I have a code that does calculations with a DataFrame.
+------------------------------------+------------+----------+----+------+
| Name| Role|Experience|Born|Salary|
+------------------------------------+------------+----------+----+------+
| 瓮䇮滴ୗ┦附䬌┊ᇕ鈃디蠾综䛿ꩁ翨찘... | охранник| 16|1960|108111|
| 擲鱫뫉ܞ琱폤縭ᘵ훧귚۔♧䋐滜컑... | повар| 14|1977| 40934|
| 㑶뇨ꄳ壚ᗜ㙣샾ꎓ㌸翧쉟梒靻駌푤... | геодезист| 29|1997| 27335|
| ࣆ᠘䬆䨎⑁烸ᯠણ ᭯몇믊ຮ쭧닕㟣紕... | не охранн. | 4|1999 | 30000|
... ... ...
I tried to cache the table in different ways.
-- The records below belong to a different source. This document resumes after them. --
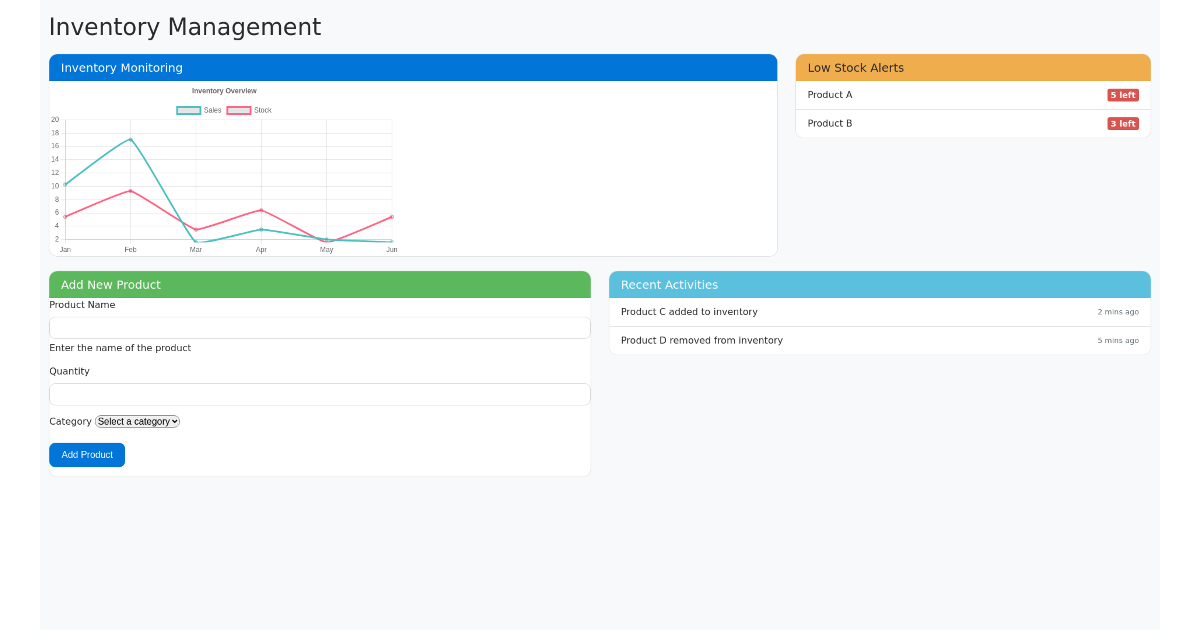The image size is (1200, 630).
Task: Click the Inventory Overview chart title
Action: (224, 90)
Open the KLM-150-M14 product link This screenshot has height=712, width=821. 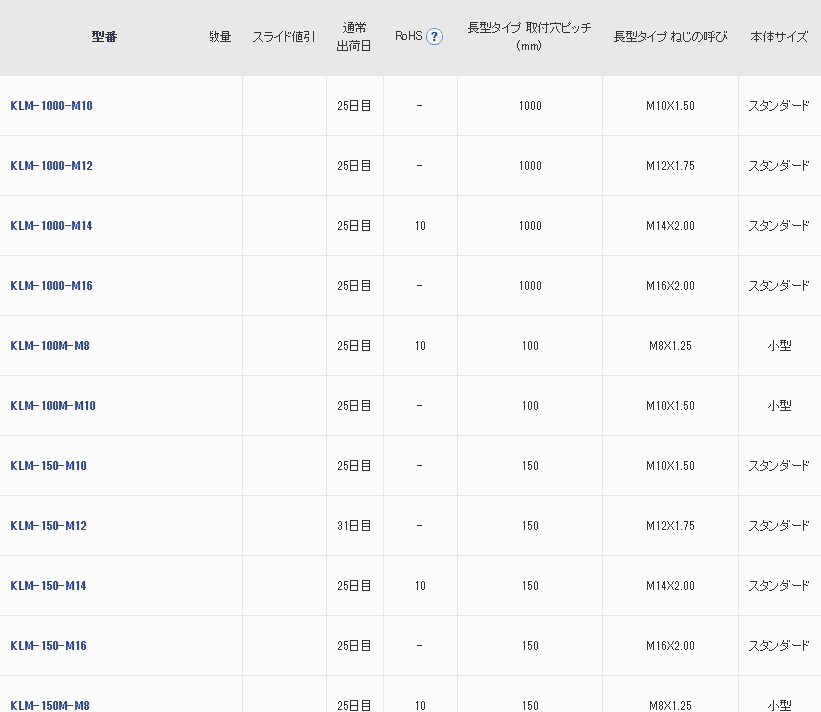coord(48,586)
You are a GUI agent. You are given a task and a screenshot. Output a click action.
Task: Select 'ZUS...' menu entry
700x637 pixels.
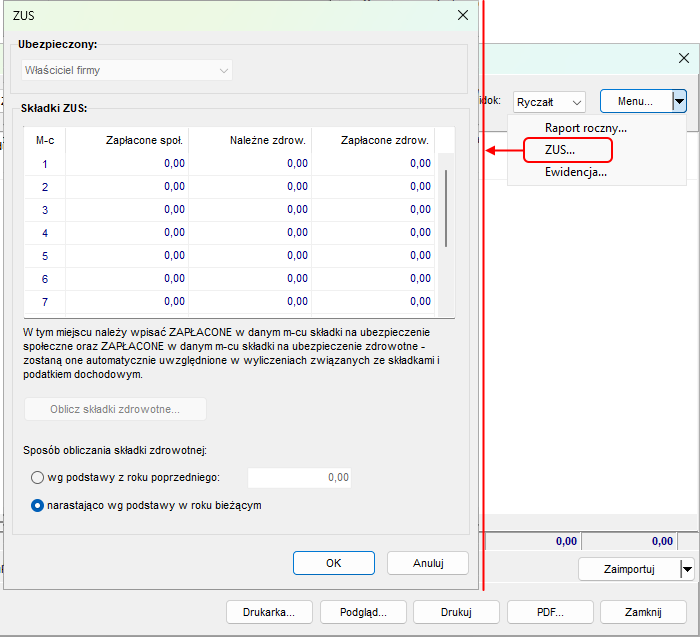point(560,150)
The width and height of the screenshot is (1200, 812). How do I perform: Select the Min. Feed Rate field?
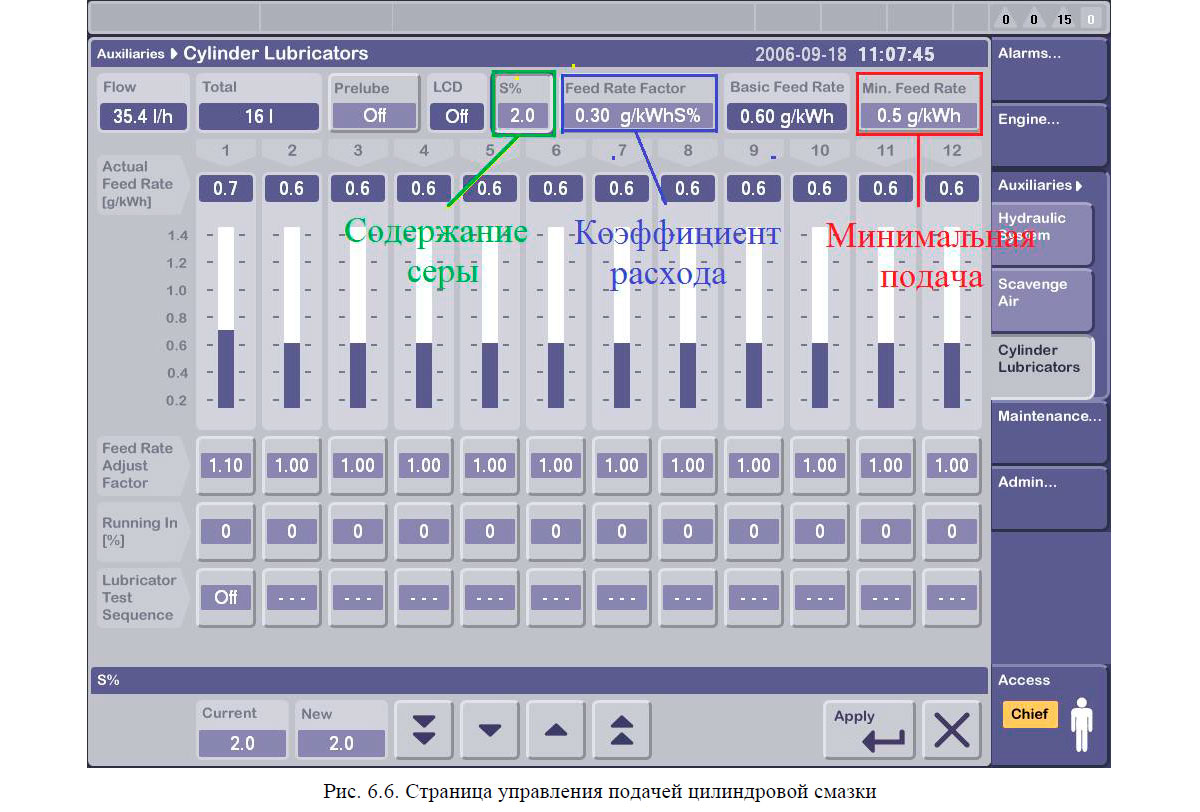pos(919,115)
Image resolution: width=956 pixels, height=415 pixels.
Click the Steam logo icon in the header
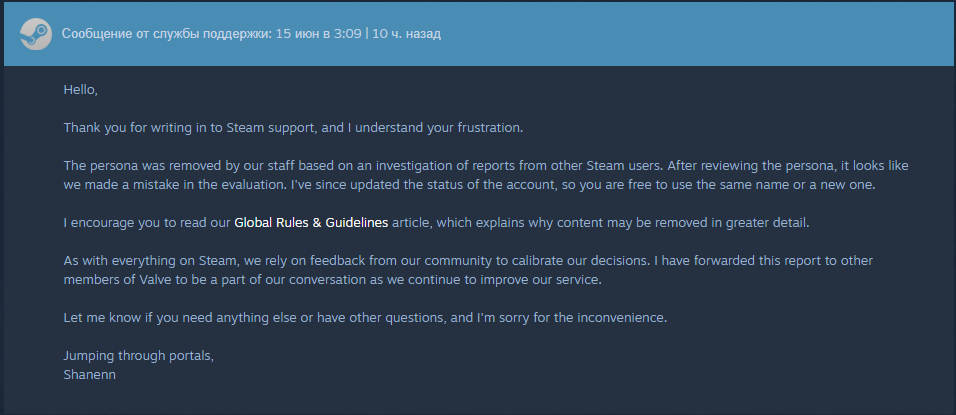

def processDataFrame(mode: String): Long = {
val t0 = System.currentTimeMillis
val topDf = df.filter(col("Salary").>(50000))
val cacheDf = mode match {
case "CACHE" => topDf.cache()
case "PERSIST" => topDf.persist()
case "CHECKPOINT" => topDf.checkpoint()
case "CHECKPOINT_NON_EAGER" => topDf.checkpoint(false)
case _ => topDf
}
val roleList = cacheDf.groupBy("Role")
.count()
.orderBy("Role")
.collect()
val bornList = cacheDf.groupBy("Born")
.count()
.orderBy(col("Born").desc)
.collect()
val t1 = System.currentTimeMillis()
t1-t0 // time result
}
I got results that made me think.
Why is checkpoint(false) more efficient than persist()? After all, a checkpoint needs time to serialize objects and write them to disk.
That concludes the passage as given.